A Polícia Civil da Bahia abriu um inquérito e fez uma operação de busca e apreensão, nesta terça-feira, dia 6, em um restaurante de um shopping na região do Horto Bela Vista, em Salvador, na Bahia. O motivo é grave: apurar a venda de uma bebida que, na verdade, estava contaminada com água sanitária.
Tudo começou no dia 29 de dezembro de 2025, quando uma pessoa passou muito mal depois de tomar uma bebida industrializada no local. A situação foi tão séria que a vítima precisou de atendimento no hospital. Mais tarde, foi confirmado que o que estava na embalagem não era a bebida esperada, mas sim água sanitária, uma substância tóxica que não pode ser ingerida de jeito nenhum.

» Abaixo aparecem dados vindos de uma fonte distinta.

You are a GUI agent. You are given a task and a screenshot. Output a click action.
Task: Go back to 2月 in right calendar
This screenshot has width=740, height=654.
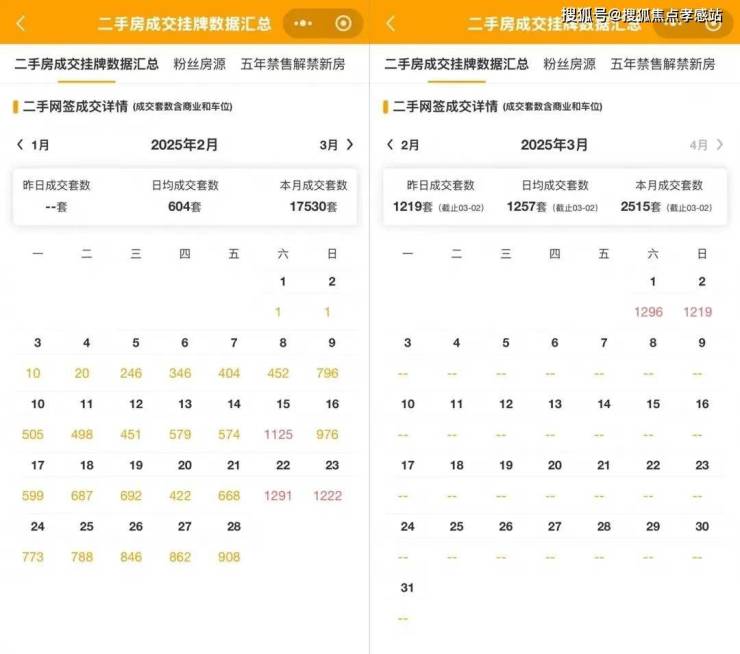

Logo no dia seguinte ao incidente, a Vigilância Sanitária da cidade foi até o restaurante para uma inspeção e encontrou várias irregularidades sérias. A forma como os produtos químicos eram guardados, por exemplo, estava totalmente errada. Além disso, havia saneantes (produtos de limpeza) sendo fracionados e colocados em embalagens de bebidas, o que é muito perigoso. O restaurante também estava desorganizado e, para piorar, não tinha a licença sanitária em dia.
Irregularidades graves encontradas no local
- Armazenamento inadequado de produtos químicos: itens perigosos guardados de forma errada.

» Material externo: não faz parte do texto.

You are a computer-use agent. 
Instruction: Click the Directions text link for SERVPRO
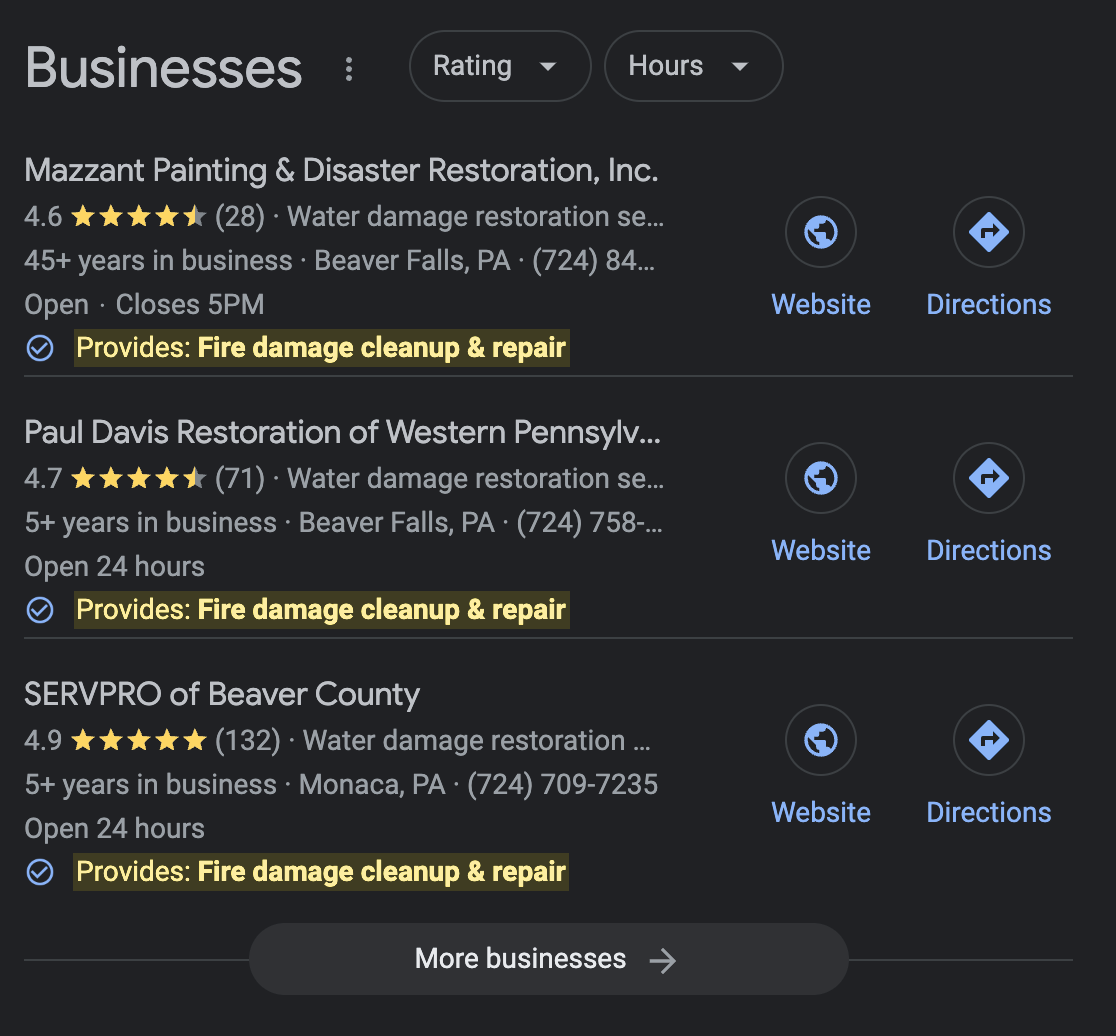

- Fracionamento irregular de saneantes: produtos de limpeza sendo transferidos para garrafas de bebidas.
- Desorganização de ambientes: o espaço de trabalho estava sem a ordem necessária para um restaurante.
- Ausência de licenciamento sanitário: o estabelecimento funcionava sem a autorização obrigatória da Vigilância Sanitária.
As investigações apontam que o produto de limpeza foi guardado de forma errada em uma garrafa que antes continha uma bebida gaseificada. Por um descuido ou falta de conhecimento do que havia dentro, esse líquido perigoso acabou sendo servido a um cliente, causando o mal-estar.
O inquérito foi aberto pela Delegacia de Defesa do Consumidor (Decon). A operação desta terça-feira, com a busca e apreensão, permitiu que os policiais tivessem acesso à cozinha do restaurante, aos armários, à câmara fria, às bebidas e aos alimentos guardados. Também foram recolhidas as imagens do circuito interno de segurança. Tudo isso é fundamental para juntar provas e ajudar na investigação criminal. As apurações continuam para descobrir todos os detalhes do caso e identificar quem são os responsáveis por essa falha gravíssima que colocou em risco a saúde de um consumidor.